Execution Ballads of Pre-Modern Europe
Academic(s):Dr Una McIlvenna, School of Historical and Philosophical Studies
Intern(s): Ms Julianne Bell, Grimwade Centre for Cultural Materials Conservation, School of Historical and Philosophical Studies
This project has developed a database on execution ballads (cheaply printed songs about crime and punishment dating from c. 1550-1900) that includes hundreds, if not thousands of items. These are partly in textual form (transcriptions of lyrics, notes on historical context, dates of publishing, etc), partly pictorial (images of the pamphlets and broadsides, images of historical figures who feature in the ballads, etc), and some audio recordings. Until recently, this has been stored in a MySQL database on Heurist software. The intern project will transfer and set up the database correctly in the content management software Omeka, as well as adding to the database.

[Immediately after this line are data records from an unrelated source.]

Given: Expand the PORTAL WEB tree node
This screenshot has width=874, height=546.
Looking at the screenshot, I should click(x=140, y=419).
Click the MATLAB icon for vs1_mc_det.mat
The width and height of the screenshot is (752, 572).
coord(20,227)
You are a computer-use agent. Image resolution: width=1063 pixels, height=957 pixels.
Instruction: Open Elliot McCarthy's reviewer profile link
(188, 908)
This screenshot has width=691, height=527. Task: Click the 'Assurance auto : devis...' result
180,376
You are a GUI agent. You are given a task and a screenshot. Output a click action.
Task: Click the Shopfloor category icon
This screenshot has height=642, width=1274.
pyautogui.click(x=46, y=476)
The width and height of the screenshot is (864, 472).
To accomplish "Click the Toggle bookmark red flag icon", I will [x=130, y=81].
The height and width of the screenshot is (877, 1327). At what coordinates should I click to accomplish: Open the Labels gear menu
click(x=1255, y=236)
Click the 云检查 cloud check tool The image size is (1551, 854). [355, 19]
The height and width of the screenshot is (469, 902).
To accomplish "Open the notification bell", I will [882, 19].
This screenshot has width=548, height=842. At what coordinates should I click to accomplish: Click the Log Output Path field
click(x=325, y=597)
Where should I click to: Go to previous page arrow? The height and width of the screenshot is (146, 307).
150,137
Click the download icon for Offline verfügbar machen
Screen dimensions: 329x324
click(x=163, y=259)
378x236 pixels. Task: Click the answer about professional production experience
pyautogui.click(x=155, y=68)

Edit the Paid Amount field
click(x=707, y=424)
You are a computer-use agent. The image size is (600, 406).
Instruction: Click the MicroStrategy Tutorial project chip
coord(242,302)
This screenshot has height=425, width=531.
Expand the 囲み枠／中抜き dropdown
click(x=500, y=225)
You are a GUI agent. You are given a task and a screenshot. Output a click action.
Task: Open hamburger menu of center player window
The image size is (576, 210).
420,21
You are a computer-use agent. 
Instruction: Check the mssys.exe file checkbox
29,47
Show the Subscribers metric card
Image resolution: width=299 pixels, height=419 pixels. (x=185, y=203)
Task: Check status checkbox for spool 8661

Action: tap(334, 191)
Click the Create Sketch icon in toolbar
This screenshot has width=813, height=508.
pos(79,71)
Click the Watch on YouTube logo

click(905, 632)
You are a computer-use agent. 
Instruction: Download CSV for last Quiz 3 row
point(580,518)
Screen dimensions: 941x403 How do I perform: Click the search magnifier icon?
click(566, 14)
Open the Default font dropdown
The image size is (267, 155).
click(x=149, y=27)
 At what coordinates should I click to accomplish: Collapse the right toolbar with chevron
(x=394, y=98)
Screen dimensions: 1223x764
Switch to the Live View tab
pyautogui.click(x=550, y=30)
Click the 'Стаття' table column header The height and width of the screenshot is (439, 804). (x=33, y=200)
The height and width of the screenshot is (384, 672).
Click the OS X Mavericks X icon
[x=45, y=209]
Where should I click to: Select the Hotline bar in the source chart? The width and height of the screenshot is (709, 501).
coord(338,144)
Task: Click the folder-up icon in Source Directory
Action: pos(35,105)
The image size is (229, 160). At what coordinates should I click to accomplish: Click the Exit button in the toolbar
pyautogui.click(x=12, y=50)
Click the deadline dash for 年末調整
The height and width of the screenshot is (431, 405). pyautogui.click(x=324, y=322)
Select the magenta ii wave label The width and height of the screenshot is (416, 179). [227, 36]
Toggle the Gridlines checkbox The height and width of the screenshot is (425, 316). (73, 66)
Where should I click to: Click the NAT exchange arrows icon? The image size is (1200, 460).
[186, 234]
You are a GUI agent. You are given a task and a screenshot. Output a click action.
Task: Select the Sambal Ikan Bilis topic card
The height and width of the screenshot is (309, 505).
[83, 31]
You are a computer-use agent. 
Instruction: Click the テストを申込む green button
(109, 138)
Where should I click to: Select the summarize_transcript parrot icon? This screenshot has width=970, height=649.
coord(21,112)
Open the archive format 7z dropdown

War Words and the Evolution of Australian English
Academic(s):Professor Véronique Duché, School of Languages and Linguistics
Intern(s): Dr Daniel Russo-Batterham, School of Languages and Linguistics
This project examines a corpus of around 170,000 words drawn from the wartime issues of Aussie: The Australian Soldiers’ Magazine. The internship extends this corpus to issues of Aussie magazine published after the war, which were produced monthly until 1932. Around 140 of these issues are available on microfilms, but these will be digitised and scanned with Optical Character Recognition (OCR) software prior to the commencement of the internship. The result will be a set of searchable PDFs. The intern will add metadata to the articles in each issue; translate the PDF data into plain text; provide summary statistics of the contents of the database and, if time permits, add the totality of the extracted text to a Sketch Engine corpus.